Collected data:
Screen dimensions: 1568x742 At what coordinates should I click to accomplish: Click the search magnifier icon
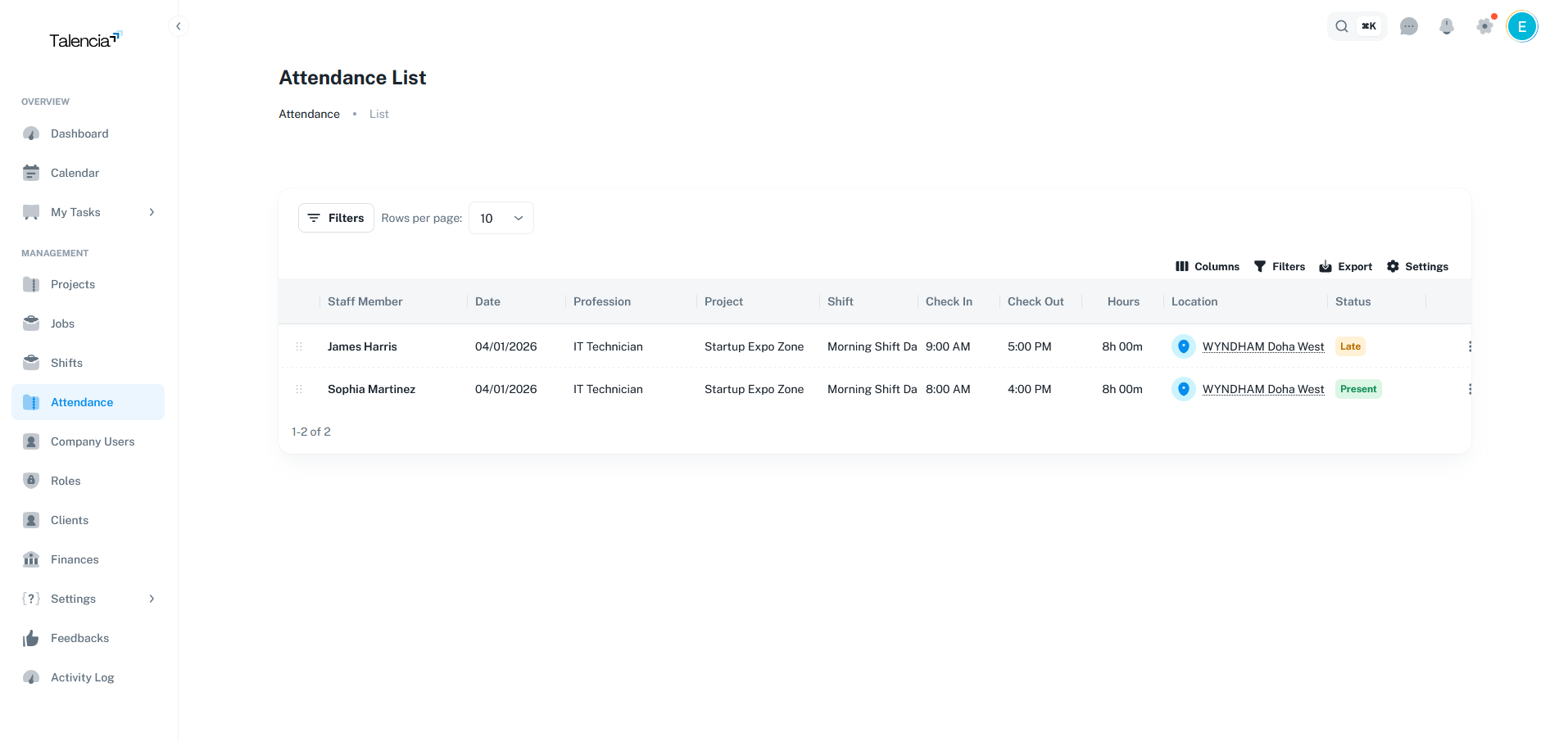click(x=1341, y=26)
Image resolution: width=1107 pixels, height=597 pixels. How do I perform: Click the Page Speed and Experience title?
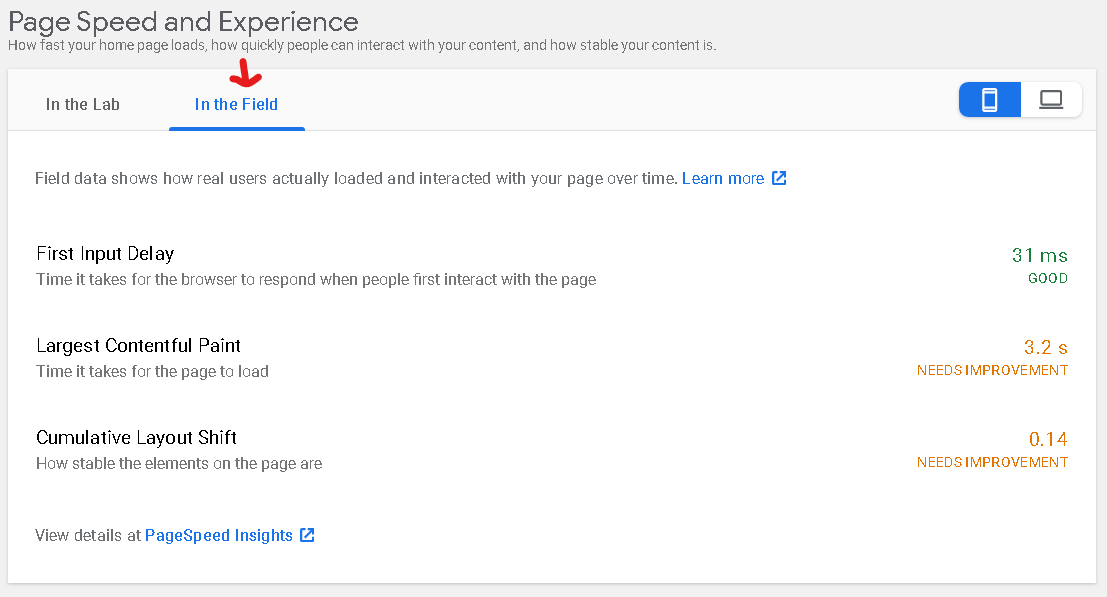pos(183,21)
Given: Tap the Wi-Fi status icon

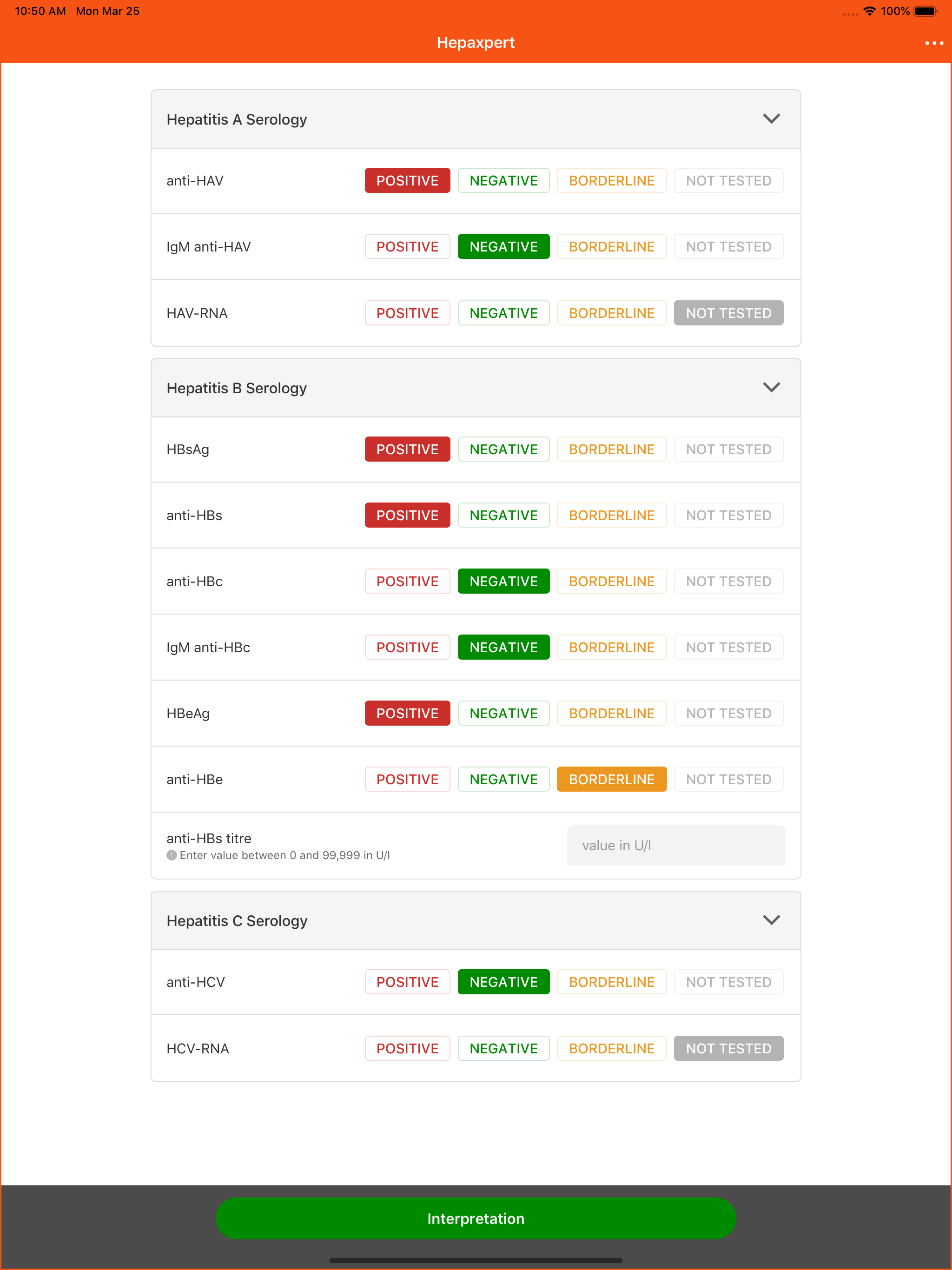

Exercise directions: Please retype exactly the lines from the one containing "Image resolution: width=1107" to the last line of the records above, both included, without any pictures.

Result:
Image resolution: width=1107 pixels, height=597 pixels. How do I perform: Click the Page Speed and Experience title?
pos(183,21)
Given: Tap the Wi-Fi status icon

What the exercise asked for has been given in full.